God: Take Me To The Beach And Let Me Die There

By

When I was seventeen, my parents drove me from Philadelphia to Florida. America’s big toe. We stopped to get gas and Rolos every six or seven hours, and argued about how to kill or not kill terrorists as we drove toward pictures of the sun. This was 2004. We traced our progress down the east coast: this is South Carolina, where everything smells like flowers; this is Georgia, where the people don’t look you in the eye as much.

I’ve always hated the word vacation. I don’t want to vacate anything, don’t want to be vacuous, and, when I took biology, vacuoles were the things I hated the most. I hated the way my mother and father would lie down all day, just like the vacuoles inside them, developing a better idea of what it feels like to be dead.

We were at this lodge with a view of a city called Pompano Beach, named for a flat grey fish. A few miles above Miami. Two weeks in mid-December. I’m an only child, so I had my own room – a little efficiency with a kitchen and a pink loveseat that unfolded into a bed.
• • • •
* _Task instructions_: Reproduce the passage of the beach essay word for word, beginning at the words "God: Take Me" and stopping after "eye as much.".
• • • •
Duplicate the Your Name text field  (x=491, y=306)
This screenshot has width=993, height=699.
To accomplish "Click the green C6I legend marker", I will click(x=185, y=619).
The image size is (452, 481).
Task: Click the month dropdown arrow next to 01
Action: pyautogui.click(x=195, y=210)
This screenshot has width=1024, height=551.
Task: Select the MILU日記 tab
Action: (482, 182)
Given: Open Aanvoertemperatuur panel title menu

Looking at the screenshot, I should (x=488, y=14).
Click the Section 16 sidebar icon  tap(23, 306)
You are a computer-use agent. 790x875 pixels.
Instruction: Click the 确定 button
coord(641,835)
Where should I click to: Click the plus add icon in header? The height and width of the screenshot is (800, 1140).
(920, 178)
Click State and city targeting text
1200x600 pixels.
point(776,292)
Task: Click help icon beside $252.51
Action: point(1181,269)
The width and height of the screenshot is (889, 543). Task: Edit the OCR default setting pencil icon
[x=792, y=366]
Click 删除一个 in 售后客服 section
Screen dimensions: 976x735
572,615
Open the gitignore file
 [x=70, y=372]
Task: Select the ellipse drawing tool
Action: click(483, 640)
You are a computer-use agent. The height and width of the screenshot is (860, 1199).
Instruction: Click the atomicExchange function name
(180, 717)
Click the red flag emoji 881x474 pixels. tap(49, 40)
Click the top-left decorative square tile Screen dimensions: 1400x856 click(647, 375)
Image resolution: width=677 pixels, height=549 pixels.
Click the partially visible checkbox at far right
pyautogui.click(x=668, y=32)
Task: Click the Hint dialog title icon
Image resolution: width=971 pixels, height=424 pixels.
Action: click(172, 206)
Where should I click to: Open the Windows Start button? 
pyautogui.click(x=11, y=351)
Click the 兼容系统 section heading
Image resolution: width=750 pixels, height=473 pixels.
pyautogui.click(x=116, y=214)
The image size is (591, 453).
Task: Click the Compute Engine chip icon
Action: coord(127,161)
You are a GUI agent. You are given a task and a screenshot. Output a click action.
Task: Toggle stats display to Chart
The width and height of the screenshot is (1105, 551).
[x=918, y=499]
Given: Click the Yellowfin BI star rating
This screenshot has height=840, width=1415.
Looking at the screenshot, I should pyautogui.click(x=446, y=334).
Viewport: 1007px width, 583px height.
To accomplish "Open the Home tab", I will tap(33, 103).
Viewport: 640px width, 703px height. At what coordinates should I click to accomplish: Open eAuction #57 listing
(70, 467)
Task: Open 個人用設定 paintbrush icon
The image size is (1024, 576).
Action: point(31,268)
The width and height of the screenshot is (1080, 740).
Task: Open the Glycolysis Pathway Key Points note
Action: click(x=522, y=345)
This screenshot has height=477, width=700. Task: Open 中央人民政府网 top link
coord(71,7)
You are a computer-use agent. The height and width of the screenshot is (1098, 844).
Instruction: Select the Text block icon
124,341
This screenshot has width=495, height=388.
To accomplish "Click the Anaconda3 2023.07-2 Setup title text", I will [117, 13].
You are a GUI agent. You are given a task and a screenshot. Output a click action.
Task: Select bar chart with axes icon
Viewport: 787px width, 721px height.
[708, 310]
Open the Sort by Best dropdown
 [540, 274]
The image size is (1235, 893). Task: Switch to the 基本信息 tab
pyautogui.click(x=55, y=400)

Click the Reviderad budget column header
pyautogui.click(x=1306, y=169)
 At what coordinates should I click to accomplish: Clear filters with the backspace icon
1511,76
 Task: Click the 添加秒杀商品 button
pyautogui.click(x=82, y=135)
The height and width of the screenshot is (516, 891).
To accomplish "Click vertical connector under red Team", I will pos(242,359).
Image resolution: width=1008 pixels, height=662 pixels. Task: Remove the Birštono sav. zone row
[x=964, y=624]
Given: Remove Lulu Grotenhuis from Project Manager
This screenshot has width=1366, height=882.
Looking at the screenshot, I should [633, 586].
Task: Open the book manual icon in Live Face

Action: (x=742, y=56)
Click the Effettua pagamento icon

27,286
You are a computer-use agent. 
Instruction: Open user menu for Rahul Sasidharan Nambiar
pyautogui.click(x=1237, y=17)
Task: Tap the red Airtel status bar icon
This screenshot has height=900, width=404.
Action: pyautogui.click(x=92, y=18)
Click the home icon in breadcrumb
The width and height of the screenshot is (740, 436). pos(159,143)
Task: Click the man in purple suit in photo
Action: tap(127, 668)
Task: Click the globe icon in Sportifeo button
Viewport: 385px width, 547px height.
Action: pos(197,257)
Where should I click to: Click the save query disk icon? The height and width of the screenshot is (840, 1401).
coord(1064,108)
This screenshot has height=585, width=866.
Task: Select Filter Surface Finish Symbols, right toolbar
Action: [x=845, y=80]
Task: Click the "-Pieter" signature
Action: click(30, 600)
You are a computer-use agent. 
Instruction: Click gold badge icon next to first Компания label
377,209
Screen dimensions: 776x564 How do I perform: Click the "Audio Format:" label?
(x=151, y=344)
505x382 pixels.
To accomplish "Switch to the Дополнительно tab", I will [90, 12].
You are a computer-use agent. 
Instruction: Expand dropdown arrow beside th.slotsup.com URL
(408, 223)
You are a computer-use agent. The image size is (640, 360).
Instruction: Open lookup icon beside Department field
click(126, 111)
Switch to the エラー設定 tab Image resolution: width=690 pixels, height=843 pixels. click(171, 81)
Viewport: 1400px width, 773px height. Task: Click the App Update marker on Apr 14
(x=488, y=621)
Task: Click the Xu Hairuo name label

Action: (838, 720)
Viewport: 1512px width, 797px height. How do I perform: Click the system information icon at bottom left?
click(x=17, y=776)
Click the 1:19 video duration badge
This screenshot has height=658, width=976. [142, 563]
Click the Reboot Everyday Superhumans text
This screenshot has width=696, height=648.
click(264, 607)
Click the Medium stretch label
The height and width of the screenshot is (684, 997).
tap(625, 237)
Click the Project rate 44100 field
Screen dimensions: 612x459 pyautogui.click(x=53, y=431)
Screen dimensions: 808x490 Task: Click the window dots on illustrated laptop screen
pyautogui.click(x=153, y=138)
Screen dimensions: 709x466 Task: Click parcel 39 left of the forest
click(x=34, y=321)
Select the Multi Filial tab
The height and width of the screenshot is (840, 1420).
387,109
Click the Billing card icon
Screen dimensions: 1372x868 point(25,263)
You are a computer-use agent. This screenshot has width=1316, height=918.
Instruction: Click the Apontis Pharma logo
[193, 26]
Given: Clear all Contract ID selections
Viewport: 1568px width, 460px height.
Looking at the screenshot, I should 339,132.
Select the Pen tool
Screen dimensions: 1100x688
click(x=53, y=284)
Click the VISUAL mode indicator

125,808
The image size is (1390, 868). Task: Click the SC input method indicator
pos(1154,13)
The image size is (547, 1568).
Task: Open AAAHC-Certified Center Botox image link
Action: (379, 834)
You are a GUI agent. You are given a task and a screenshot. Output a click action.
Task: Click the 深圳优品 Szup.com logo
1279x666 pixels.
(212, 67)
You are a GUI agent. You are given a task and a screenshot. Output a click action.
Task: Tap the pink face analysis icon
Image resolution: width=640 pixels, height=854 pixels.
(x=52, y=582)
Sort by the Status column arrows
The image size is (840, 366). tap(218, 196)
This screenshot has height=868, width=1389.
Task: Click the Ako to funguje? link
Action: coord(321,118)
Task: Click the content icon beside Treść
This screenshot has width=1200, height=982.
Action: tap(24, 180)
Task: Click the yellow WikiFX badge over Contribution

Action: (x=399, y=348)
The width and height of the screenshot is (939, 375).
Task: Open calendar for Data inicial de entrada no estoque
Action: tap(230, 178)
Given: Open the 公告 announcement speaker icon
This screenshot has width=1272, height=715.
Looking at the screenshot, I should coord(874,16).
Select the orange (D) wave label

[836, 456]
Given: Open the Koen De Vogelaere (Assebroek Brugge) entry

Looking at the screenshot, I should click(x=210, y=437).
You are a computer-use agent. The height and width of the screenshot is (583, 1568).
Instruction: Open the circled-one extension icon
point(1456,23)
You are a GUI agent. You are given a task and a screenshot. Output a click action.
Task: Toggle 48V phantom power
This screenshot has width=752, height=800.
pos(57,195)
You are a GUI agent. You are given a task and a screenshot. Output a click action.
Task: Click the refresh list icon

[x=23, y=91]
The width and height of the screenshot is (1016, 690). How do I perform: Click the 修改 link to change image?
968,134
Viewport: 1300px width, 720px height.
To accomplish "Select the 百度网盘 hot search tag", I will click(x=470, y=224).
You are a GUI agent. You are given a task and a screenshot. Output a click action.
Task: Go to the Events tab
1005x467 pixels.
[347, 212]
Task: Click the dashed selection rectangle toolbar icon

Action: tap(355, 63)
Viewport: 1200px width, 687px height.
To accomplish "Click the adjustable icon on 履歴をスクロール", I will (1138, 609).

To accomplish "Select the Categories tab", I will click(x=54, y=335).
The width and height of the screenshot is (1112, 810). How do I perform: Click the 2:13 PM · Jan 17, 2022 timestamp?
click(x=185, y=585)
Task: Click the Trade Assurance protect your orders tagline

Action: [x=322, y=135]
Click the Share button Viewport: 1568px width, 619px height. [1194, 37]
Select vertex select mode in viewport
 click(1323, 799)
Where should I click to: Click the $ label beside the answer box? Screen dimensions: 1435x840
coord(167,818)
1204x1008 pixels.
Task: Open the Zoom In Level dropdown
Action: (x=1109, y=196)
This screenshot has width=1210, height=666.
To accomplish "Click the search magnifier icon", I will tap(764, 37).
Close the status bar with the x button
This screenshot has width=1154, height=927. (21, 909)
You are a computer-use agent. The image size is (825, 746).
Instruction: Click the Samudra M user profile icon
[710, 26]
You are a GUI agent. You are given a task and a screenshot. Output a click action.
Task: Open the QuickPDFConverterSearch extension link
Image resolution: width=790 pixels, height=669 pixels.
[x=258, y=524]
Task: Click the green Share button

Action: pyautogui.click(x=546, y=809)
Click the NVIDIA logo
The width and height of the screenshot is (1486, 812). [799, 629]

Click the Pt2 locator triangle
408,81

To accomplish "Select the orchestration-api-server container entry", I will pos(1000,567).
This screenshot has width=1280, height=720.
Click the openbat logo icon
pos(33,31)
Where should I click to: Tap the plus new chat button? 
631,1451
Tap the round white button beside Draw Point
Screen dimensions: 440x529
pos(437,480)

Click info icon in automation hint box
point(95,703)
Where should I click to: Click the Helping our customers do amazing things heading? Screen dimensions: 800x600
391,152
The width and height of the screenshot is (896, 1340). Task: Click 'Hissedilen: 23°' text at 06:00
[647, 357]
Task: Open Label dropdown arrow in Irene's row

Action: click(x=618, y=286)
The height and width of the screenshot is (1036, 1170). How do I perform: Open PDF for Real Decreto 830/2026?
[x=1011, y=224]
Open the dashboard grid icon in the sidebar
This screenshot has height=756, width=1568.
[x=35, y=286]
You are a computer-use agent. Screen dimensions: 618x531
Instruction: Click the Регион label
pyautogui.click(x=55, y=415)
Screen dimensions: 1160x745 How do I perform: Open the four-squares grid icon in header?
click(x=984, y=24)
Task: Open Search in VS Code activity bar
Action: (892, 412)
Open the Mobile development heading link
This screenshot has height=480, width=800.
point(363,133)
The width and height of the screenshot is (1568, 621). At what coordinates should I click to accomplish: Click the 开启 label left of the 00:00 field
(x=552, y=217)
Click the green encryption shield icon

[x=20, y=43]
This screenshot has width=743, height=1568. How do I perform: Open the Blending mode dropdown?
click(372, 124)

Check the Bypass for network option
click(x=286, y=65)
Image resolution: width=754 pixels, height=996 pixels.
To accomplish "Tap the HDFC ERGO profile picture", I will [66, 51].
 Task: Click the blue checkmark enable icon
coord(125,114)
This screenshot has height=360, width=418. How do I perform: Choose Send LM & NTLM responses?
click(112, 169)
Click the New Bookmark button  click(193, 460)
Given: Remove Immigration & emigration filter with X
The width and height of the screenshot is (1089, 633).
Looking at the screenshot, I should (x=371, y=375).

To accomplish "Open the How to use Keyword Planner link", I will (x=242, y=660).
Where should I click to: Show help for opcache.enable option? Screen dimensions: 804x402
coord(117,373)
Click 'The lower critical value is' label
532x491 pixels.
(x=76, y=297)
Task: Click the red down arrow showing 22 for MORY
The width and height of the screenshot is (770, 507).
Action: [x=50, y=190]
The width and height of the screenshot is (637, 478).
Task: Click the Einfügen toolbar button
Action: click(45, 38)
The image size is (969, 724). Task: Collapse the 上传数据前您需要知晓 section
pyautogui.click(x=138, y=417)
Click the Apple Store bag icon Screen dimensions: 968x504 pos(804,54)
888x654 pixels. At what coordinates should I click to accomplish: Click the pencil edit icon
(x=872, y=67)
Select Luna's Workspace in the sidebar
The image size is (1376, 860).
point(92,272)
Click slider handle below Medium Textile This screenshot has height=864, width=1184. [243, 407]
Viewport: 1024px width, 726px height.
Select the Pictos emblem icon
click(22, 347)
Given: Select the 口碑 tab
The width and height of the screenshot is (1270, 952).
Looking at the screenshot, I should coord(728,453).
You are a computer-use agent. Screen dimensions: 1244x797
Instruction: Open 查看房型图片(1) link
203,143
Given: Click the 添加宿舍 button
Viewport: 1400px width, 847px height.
• • • •
* _Answer below_:
God: Take Me To The Beach And Let Me Die There

By

When I was seventeen, my parents drove me from Philadelphia to Florida. America’s big toe. We stopped to get gas and Rolos every six or seven hours, and argued about how to kill or not kill terrorists as we drove toward pictures of the sun. This was 2004. We traced our progress down the east coast: this is South Carolina, where everything smells like flowers; this is Georgia, where the people don’t look you in the eye as much.